Top of Information provided

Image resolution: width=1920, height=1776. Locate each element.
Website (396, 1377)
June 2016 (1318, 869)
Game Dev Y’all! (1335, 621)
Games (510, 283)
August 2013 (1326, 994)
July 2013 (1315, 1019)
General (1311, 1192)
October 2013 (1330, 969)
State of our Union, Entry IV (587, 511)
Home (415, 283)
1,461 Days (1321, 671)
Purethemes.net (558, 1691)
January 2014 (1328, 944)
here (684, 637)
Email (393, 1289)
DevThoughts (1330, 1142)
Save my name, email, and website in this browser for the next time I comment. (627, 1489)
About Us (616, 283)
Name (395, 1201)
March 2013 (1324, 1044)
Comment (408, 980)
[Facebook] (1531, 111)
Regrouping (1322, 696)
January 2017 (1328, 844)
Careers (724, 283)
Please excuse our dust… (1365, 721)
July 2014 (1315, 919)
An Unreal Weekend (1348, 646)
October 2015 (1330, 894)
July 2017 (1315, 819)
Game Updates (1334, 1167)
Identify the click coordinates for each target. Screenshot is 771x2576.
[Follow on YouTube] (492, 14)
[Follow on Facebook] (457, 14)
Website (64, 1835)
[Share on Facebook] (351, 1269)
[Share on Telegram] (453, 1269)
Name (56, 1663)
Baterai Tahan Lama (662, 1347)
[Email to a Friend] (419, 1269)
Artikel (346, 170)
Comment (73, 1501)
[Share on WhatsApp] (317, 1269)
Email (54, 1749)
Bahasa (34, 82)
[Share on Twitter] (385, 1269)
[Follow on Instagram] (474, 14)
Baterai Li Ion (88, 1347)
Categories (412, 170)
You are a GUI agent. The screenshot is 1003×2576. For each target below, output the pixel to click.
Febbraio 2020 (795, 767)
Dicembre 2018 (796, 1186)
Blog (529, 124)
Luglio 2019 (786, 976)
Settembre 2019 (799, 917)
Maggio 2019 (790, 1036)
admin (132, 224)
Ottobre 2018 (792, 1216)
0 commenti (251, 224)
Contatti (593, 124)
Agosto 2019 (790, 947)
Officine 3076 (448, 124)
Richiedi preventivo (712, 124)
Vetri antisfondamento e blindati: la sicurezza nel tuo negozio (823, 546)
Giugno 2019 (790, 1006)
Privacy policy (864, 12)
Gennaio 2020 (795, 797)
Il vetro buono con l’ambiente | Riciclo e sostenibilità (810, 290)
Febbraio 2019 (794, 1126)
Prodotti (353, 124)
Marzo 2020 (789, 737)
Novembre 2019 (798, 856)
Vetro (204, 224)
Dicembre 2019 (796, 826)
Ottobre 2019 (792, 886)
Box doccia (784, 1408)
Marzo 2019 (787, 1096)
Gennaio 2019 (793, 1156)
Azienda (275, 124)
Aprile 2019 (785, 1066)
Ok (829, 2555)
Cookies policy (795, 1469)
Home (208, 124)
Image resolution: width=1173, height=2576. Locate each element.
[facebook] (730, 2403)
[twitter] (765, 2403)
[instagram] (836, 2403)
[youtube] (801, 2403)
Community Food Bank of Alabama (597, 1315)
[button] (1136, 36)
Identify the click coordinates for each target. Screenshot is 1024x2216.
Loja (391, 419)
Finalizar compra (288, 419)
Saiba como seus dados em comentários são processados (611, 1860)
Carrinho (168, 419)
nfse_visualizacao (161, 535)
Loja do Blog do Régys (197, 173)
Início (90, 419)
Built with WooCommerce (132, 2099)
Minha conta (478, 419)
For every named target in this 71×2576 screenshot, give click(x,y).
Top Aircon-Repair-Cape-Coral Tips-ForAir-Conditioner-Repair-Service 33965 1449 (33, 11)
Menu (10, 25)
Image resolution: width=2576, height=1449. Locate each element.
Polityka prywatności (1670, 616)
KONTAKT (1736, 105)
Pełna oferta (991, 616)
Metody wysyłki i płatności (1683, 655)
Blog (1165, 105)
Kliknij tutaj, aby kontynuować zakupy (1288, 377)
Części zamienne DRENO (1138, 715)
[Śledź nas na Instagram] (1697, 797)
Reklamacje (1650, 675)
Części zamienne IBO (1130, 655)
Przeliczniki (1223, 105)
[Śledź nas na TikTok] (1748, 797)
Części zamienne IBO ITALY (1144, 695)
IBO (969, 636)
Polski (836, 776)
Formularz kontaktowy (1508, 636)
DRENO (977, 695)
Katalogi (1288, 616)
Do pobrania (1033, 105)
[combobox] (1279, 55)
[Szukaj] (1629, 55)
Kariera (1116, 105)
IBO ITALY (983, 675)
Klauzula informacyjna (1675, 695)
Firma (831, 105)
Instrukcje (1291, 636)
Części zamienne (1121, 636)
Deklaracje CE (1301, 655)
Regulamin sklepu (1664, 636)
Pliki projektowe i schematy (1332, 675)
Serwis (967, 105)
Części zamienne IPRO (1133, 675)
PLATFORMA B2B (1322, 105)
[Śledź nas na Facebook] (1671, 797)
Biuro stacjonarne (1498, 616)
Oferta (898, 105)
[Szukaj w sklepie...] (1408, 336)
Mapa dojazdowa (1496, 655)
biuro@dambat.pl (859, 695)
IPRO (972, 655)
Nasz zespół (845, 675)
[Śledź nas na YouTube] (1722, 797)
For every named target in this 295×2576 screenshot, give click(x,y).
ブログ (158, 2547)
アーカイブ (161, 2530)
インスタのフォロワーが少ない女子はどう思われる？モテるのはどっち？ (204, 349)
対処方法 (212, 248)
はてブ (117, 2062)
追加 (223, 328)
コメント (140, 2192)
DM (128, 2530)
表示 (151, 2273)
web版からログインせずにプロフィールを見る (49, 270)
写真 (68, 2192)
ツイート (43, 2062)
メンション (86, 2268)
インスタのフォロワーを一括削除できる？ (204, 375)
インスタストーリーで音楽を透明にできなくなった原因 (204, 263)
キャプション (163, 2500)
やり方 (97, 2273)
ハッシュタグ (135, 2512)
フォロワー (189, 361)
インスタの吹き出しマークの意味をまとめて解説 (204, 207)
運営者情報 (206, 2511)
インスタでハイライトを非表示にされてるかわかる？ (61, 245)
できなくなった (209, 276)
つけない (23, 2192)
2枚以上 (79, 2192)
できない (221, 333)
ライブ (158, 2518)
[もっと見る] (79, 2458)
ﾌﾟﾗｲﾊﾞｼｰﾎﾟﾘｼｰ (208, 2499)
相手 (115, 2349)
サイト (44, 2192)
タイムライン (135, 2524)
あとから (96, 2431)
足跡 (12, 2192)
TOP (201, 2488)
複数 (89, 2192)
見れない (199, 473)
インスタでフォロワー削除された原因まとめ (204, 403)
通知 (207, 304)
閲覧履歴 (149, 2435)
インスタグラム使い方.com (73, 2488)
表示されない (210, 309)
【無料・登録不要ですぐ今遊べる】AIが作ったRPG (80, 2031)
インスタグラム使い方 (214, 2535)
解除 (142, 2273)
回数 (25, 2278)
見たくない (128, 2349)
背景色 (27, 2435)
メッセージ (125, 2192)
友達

Bottom of Information provided

_Task item_
Starting at the line above that holds "Katalogi (1288, 616)" and ending at the line that holds "[Śledź nas na YouTube] (1722, 797)", transcribe each line exactly and include no other lines.

_Task solution_
Katalogi (1288, 616)
Do pobrania (1033, 105)
[combobox] (1279, 55)
[Szukaj] (1629, 55)
Kariera (1116, 105)
IBO ITALY (983, 675)
Klauzula informacyjna (1675, 695)
Firma (831, 105)
Instrukcje (1291, 636)
Części zamienne (1121, 636)
Deklaracje CE (1301, 655)
Regulamin sklepu (1664, 636)
Pliki projektowe i schematy (1332, 675)
Serwis (967, 105)
Części zamienne IPRO (1133, 675)
PLATFORMA B2B (1322, 105)
[Śledź nas na Facebook] (1671, 797)
Biuro stacjonarne (1498, 616)
Oferta (898, 105)
[Szukaj w sklepie...] (1408, 336)
Mapa dojazdowa (1496, 655)
biuro@dambat.pl (859, 695)
IPRO (972, 655)
Nasz zespół (845, 675)
[Śledź nas na YouTube] (1722, 797)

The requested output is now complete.